(Welcome to Loose Cannon, a staff-written editorial focusing on issues of interest to the direct marketing community. To respond to this week’s editorial via e-mail, please send your message to [email protected].)
Shortly before J.Peterman filed for bankruptcy, its founder, John Peterman, released a statement to the press claiming that weak holiday sales were the result of uncertainly surrounding the (possible) impeachment of President Clinton. As a fiscal observation, it was as quirky and original as some of the copy for which his catalog is known.

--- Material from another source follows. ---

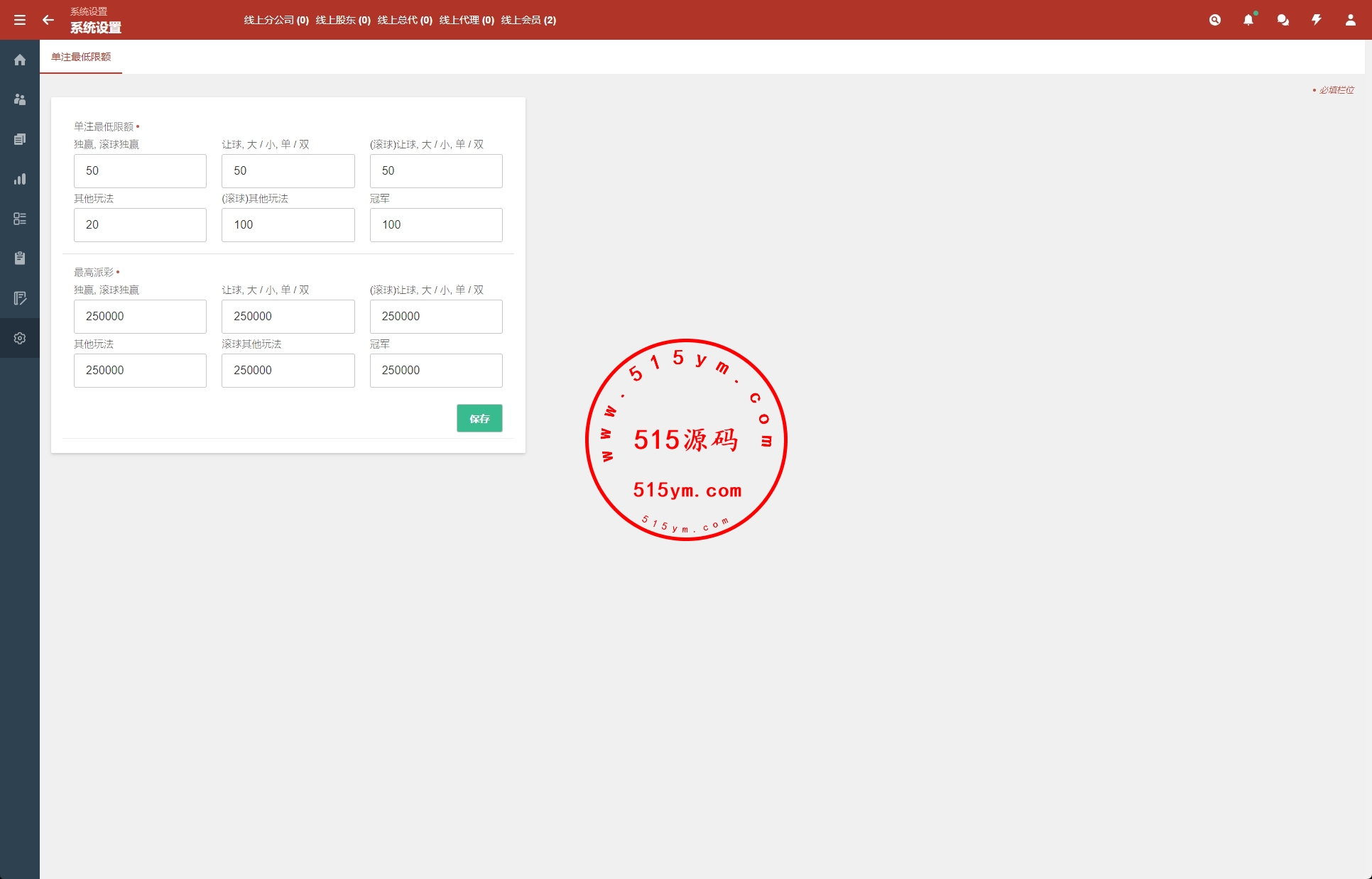Click the 其他玩法 minimum field showing 20
Image resolution: width=1372 pixels, height=879 pixels.
pos(140,225)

Like a story by Saki, Peterman’s copy is known for “romance on short notice.” Whimsy and free-association presents the benefits of products not in your day-to-day life, but in the context of some formal, leisured, vaguely Edwardian, upper class or upper middle class existence. It’s an odd approach to take when most clothing catalog buyers seem to be drawn more to the Gap’s and the new Banana Republic’s aesthetic of casual classics.
Peterman’s precedent for the catalog was the old, still beloved, Banana Republic catalogs. And his rise to national, if not international, renown was becoming a running gag, and then a character, in long-running television sit-com, Seinfeld. Considering that both the catalog and the comedy stopped while they were still peaking, we can not help but wonder if J.Peterman has stayed too long at the fair.